Movant’s second claim of error is the guilty pleas were not knowing and voluntary because of some failure of due process, particularly, violations of movant’s right to receive disclosure and right against entrapment. We find these Constitutional issues were waived by the entry of the guilty pleas. Oerly v. State, 658 S.W.2d 894, 896-897 (Mo.App.1983). Further, the point on appeal varies from the grounds pleaded in movant’s motion. Finally, the grounds alleged in the motion relate to issues recognized only on direct appeal. The pleading does not allege that these matters affected the voluntariness of his guilty plea.
The more difficult claim of error is the product of an inconsistency which occurred at the time of sentencing. The court did impose four consecutive two-year sentences on the four charges. It also mentioned the prior Washington County sentence and announced that movant would serve a total of eight years. The sentencing court did not designate the cause number or the length of sentence in the Washington County case either in the sentencing proceeding or in the formal orders which followed.

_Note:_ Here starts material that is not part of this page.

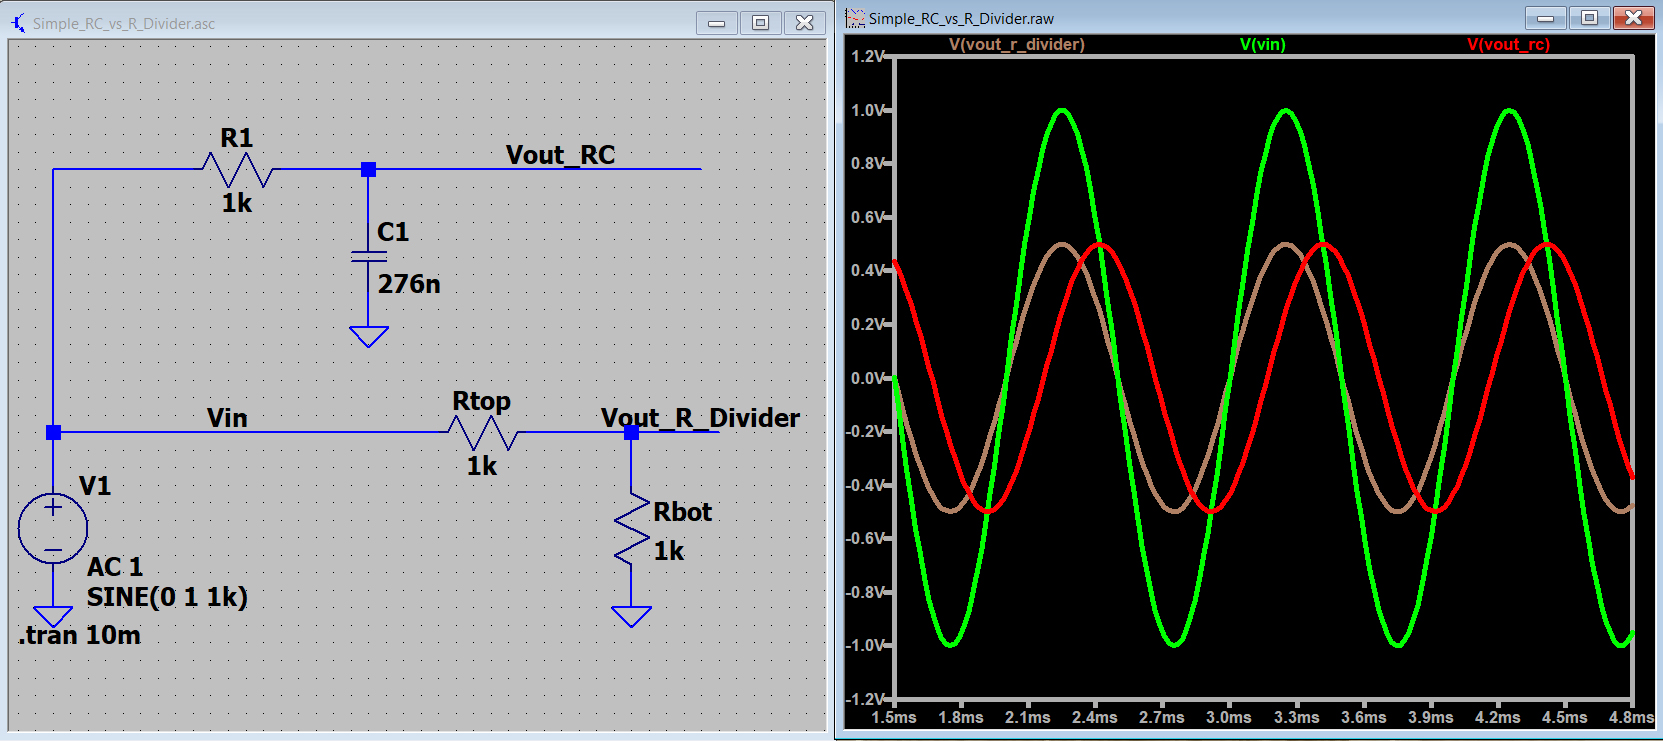This screenshot has height=741, width=1663.
Task: Click the ground symbol below V1
Action: [53, 616]
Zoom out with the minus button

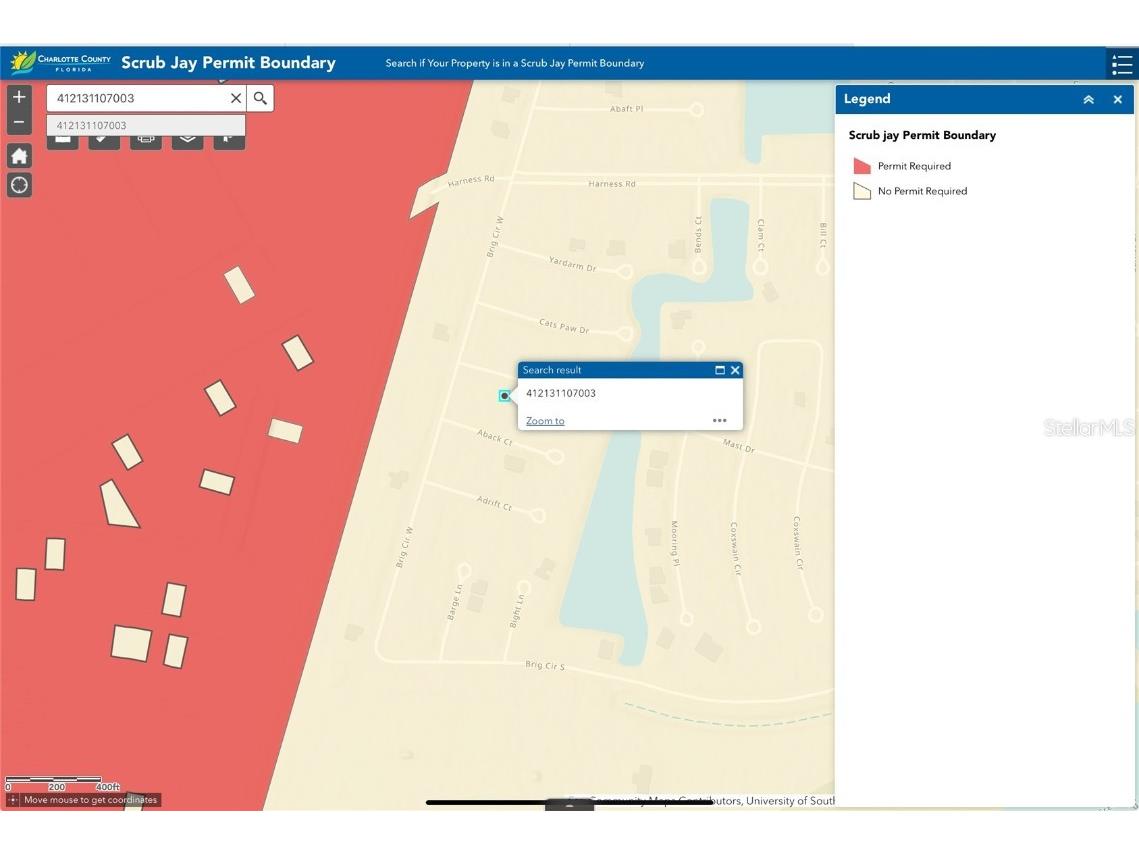(19, 122)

Prior to accepting movant’s pleas of guilty the court asked the prosecutor and defense counsel, “...what’s been the extent of any plea bargaining or court bargaining or any other kind of bargaining in these cases?” The state informed the court that movant had received a five year sentence from a Washington County jury for possession of controlled substances. It noted all of the pending charges against movant and announced that in exchange for pleas on the four charges the state would dismiss all other pending charges. Defense counsel informed the court that as part of the agreement movant would, at the time of sentencing on these charges, dismiss a pending appeal of the Washington County conviction. No other terms of the plea bargain, material to the present
The motion court recognized the sentences on the four charges and the Washington county sentences were internally inconsistent. It concluded that it was the intent of the sentencing court to run all sentences consecutive to each other. This included the Washington County sentence. We do not find this conclusion to be clearly erroneous. First, the plea bargain did not include an agreement that the Washington County sentence would be concurrent to any or all of the sentences imposed on St. Francois County cases. Hence, consecutive sentences on five cases, totaling thirteen years, did not breach the terms of the agreement. Second, this point does not claim that the sentences, totaling thirteen years, were in excess of the maximum sentence authorized by law or otherwise subject to collateral attack. The two year sentences favored the minimum authorized sentences. The total of thirteen years depends upon five consecutive sentences. Nothing in the plea bargain agreement or in the manner in which the four pleas were offered or accepted detracts from the knowing and voluntary nature of movant’s pleas of guilty on the four charges. Third, as a result of the bargain six felony charges were dismissed. Obviously, consecutive sentences totaling thirteen years for five of eleven felonies tends to support the finding of the motion court on the intent of the sentencing judge.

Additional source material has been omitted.